›Unterschreiben Sie das Sicherstellungsprotokoll!‹, befahl er, als spreche er mit einem Fünfjährigen, ›und sorgen Sie dafür, dass niemand in die Nähe der Tasche kommt, bis ich sie mir wiederhole. Und Sie selbst stecken nicht die Nase hinein, haben Sie mich verstanden?‹
Jawohl, Sir, sagte Devane und lächelte mich zurückhaltend an. Ich beobachtete, wie er von Dr. Cathcarts Assistenten die Tasche mit den Beweismitteln entgegennahm. Sie hatte Ähnlichkeit mit so einer Sammelmappe, wie sie im Büro benutzt wird. Ich sah zu, wie er das Protokoll aus dem durchsichtigen Umschlag zog und … weißt du, wofür der Zettel gut ist, Steffi?«
»Ich glaube schon«, sagte sie. »Geht es nicht darum, dass der Staat im Fall einer Strafverfolgung lückenlos dokumentieren kann, in wessen Besitz sich die am Tatort gefundenen Gegenstände jeweils befanden, und zwar vom Moment des Auffindens bis zu dem Punkt, wenn sie irgendwann als Beweisstucke im Gerichtssaal auftauchen?«
»Schön ausgedrückt«, sagte Vince. »Du solltest Schriftstellerin werden.«
»Sehr lustig«, gab Stephanie zurück.
»Doch, doch, so ist unser Vincent, ein richtiger Oscar Wilde«,
sagte Dave. »Wenn er nicht gerade Oskar aus der Mülltonne ist. Egal, jedenfalls beobachtete ich, wie der junge Devane seine Unterschrift unter das Sicherstellungsprotokoll setzte und es wieder in den Umschlag auf der Tasche mit den Beweismitteln schob.

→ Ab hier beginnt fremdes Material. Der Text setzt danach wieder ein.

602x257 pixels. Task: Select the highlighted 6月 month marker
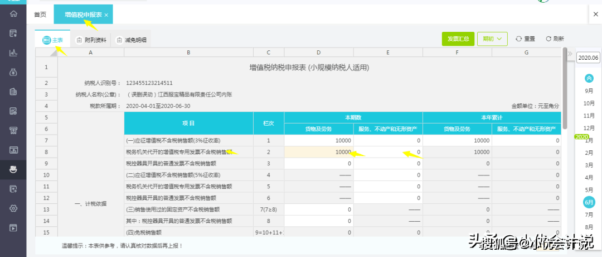(589, 202)
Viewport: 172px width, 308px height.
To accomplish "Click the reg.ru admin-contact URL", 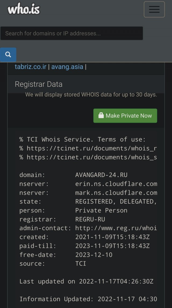I will 116,228.
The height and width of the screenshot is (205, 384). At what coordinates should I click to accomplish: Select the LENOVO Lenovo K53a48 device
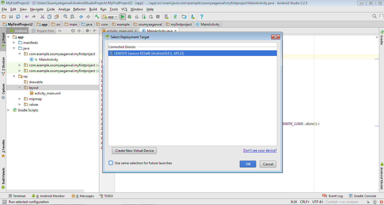[169, 53]
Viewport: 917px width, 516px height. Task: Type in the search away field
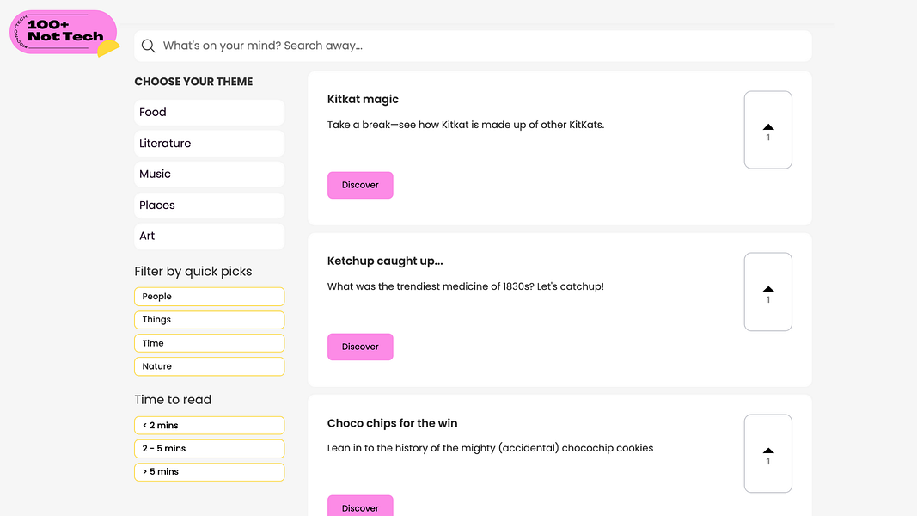[x=481, y=46]
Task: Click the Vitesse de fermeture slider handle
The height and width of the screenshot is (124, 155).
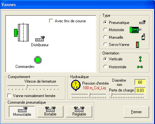Action: pyautogui.click(x=26, y=86)
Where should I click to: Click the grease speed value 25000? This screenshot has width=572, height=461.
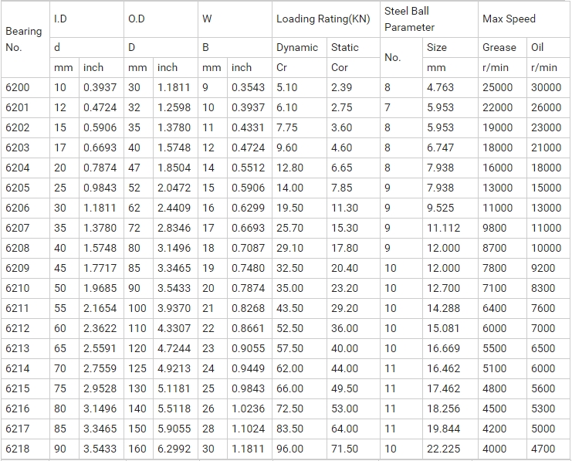tap(503, 87)
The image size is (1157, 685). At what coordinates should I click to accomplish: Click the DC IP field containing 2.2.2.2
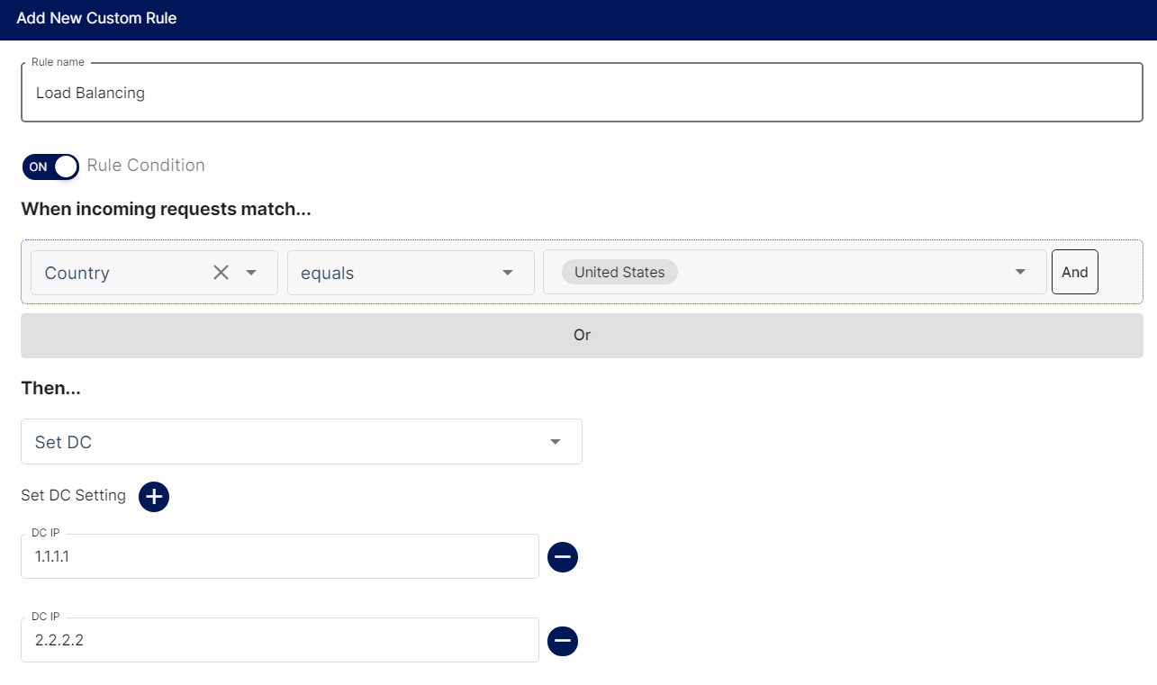(280, 640)
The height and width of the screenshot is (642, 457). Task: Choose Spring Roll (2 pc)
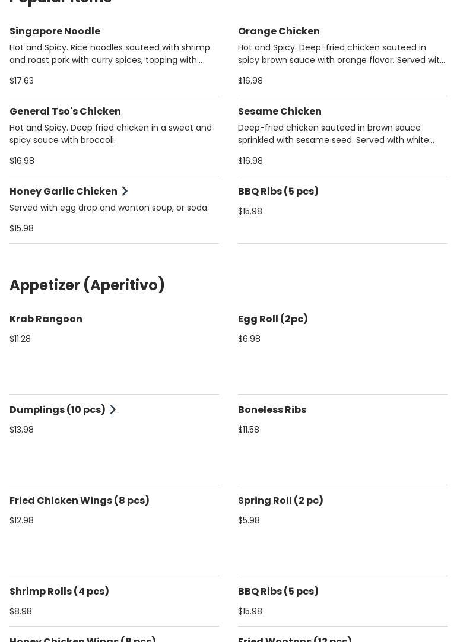[280, 500]
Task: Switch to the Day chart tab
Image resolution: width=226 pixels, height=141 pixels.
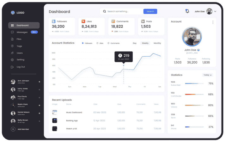Action: pyautogui.click(x=135, y=43)
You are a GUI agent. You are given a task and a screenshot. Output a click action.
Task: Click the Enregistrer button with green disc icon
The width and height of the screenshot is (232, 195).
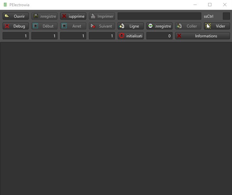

Dann drehte er sich um und schaute zu, wie die Packer vom Beerdigungsinstitut den Toten hinten in den Leichenwagen luden.Vince war mittlerweile in die Redaktion zurückgekehrt, um den Artikel zu schreiben, und ich fuhr ebenfalls los. Den Leuten, die mir Fragen stellten – und das waren so einige, angezogen von dem dämlichen gelben Flatterband wie Ameisen von Zucker –, sagte ich, sie könnten das alles für nur einen Vierteldollar lesen. Damals kostete der Islander nämlich nicht mehr.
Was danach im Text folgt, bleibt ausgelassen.